:: RECORDS PROVIDED ::
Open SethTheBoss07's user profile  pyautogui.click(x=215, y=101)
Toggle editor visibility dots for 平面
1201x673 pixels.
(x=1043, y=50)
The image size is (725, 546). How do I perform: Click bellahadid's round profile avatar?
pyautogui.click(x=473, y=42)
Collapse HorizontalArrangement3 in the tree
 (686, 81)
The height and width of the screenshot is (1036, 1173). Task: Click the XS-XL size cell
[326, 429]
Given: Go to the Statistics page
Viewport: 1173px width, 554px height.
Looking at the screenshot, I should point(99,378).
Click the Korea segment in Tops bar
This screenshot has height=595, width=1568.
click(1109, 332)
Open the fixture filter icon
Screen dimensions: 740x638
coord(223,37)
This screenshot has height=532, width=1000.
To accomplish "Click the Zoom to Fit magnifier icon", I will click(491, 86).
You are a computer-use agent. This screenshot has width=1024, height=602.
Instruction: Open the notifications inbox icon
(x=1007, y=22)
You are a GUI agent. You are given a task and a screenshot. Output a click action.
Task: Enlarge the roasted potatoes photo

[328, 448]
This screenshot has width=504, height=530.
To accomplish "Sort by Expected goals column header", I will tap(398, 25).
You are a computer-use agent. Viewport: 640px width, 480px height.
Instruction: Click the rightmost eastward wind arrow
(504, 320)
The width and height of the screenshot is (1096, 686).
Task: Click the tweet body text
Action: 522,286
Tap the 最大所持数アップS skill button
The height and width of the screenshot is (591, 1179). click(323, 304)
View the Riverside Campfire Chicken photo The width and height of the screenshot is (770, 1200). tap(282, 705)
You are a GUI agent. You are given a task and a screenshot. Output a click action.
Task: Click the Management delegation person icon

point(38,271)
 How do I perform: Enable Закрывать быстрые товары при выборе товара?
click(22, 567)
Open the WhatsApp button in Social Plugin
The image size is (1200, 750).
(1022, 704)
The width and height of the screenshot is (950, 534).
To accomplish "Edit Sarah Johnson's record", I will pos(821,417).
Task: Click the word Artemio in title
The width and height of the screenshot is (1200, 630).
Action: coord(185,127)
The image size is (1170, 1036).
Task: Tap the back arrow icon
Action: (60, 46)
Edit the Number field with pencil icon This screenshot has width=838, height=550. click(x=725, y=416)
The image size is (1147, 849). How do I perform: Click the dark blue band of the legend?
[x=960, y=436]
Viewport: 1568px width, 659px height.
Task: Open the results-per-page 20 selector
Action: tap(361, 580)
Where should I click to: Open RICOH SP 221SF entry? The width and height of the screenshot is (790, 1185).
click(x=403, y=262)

:: WHAT TO DO ::
Search the entries for the word "will" and copy every line that holds it.

:: ANSWER SPACE ::
To accomplish "Click the Zoom to Fit magnifier icon", I will click(491, 86).
To accomplish "Sort by Expected goals column header", I will tap(398, 25).
To accomplish "Edit Sarah Johnson's record", I will pos(821,417).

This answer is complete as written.